Barbara Pollack, The Social Revolution
How many friends does an artist need? Facebook sets a limit of 5,000, but that hasn’t stopped many artists from tweeting, blogging, posting to well past that number. Today, there are artists who are fully engaged with the world of Web 2.0, the term for an interconnective Internet with sites that encourage user participation. With more and more people becoming familiar with social-networking sites, artists are tapping into these online communities and making works that harness new capabilities.
“The possibilities are endless,” says Louise Shannon, curator of contemporary art at the Victoria & Albert Museum in London, who organized “Decode: Digital Design Sensations” at the museum in December 2009. The exhibition featured a number of examples of social-media art. “As networks grow, these opportunities will grow exponentially. We are only at the tip of an iceberg.”
“I look at it with a very long term of view,” says Barbara London, new-media curator at the Museum of Modern Art. “Artists are harbingers in working with materials and technology that keep updating faster than we can blink.”
Social-media art is an umbrella that covers a mind-boggling array of projects: performances accompanied by Twitter feeds, paintings inspired by Facebook profiles, online works that evolve as people participate, videos compiled from postings on YouTube, start-up companies created as art. “Social-media art, for me, is defined as anything that uses social media as either a medium, as source material, or as a starting point for critique,” says Hrag Vartanian, editor of Hyperallergic.com, a Brooklyn-based online publication, and the curator of “The Social Graph,” an exhibition that examined the impact of social networking on art, held at Outpost, a nonprofit art space in Bushwick, Brooklyn, last year. “The social graph” is a term coined by Facebook founder and CEO Mark Zuckerberg to describe the way that a network of relationships can be applied to a variety of purposes, such as marketing.
Creating an exhibition in a physical space from what is basically an online phenomenon presented its own set of challenges. Artist An Xiao spoke to visitors through the online video-chat service Skype from the basement of Outpost, pretending she was in Los Angeles. Performance artist Man Bartlett was also present through a live video feed, stationed at Hyperallergic’s offices in Williamsburg. He asked visitors to complete the sentence “I am …”—”I am hungry,” “I am overly sensitive to criticism,” “I am thinking about my future”—via Twitter. In a 24-hour period, Bartlett received 1,500 responses, tagged with #24hkith, the title of the piece. The artist read the responses aloud, and for each one he attached a feather to a mannequin, which he sold to a collector for $2,000. “I am interested in looking beneath the technology itself at how we communicate with other human beings, and how that is changing as a result of social networking,” says Bartlett.

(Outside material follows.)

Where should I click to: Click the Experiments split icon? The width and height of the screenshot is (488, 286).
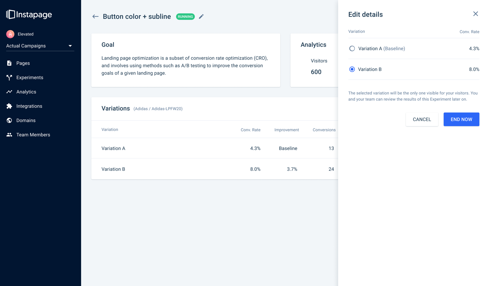point(9,77)
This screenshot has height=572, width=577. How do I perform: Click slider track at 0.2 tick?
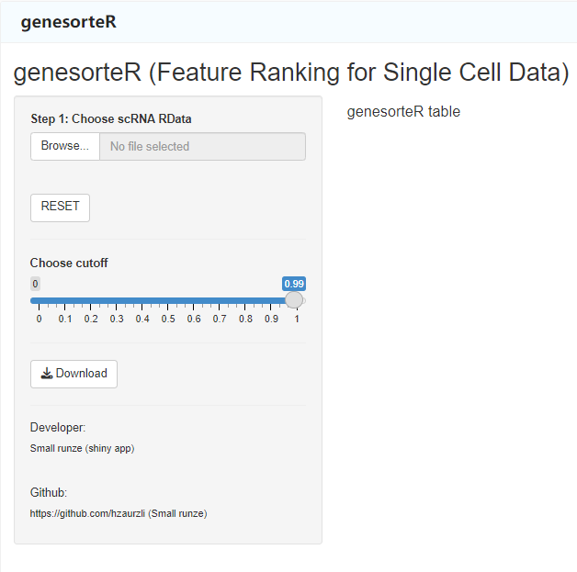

An Xiao’s The Artist Is Kinda Present, 2010, a performance in which the artist had conversations with gallerygoers over Twitter.
Keeping with the spirit of the show, “The Social Graph” was sponsored by another media-art project, Social Printshop, developed by Benjamin Lotan. Social Printshop is a service that makes posters out of people’s Facebook pictures, each costing $25. Lotan created the company for the M.F.A. program at the University of California, San Diego, where he is still a student. “I would say the company, its organization, and the group of people that I am working with are more the art piece than the posters, though it’s blurry,” says Lotan, who describes his practice as “durational performances where relationships and networks are formed.” He has already attracted two investors, raising over $70,000, but plans to expand social printshop to a much larger scale by this summer. For “The Social Graph,” Vartanian struggled to figure out the best way to include the project in the exhibition, and realized that the most natural relationship would be to have Social Printshop as his sponsor, the way that most cultural institutions interact with large corporations.
“The Social Graph” is just one of several recent exhibitions to showcase social-media art. “Free,” at the New Museum in New York last year, explored the ways that the Internet has expanded artists’ access to information. It included riverthe.net, a collaboration between video artist Ryan Trecartin and David Karp, the founder of Tumblr, a social-blogging platform. Like stream-of-consciousness poetry, riverthe.net is a constant flow of short videos posted by visitors to the site with additions from Trecartin. A much more ominous work in the show was Untitled Black Video (2009), by Dutch artist Martijn Hendriks. For this piece, the artist lifted online comments on an illegal video of the execution of Saddam Hussein and arranged them as subtitles beneath a black screen. Viewers can imagine the gruesome hanging from the posted words.
In the future, social art will mean more than performance art using social media tools. Conversational art objects will argue with us, like pedantic spimes. Mobs of people will leave trails of their social interactions, like Jackson Pollock paint spills. Heat maps of our wanderings across cities and the earth will be cross indexed with alien sitings or automobile collisions or the current color of the sky. Giant tribes and big data will mean monumental art, globe-spanning art, as if Christo got his final wish and could wrap the entire earth in brown paper.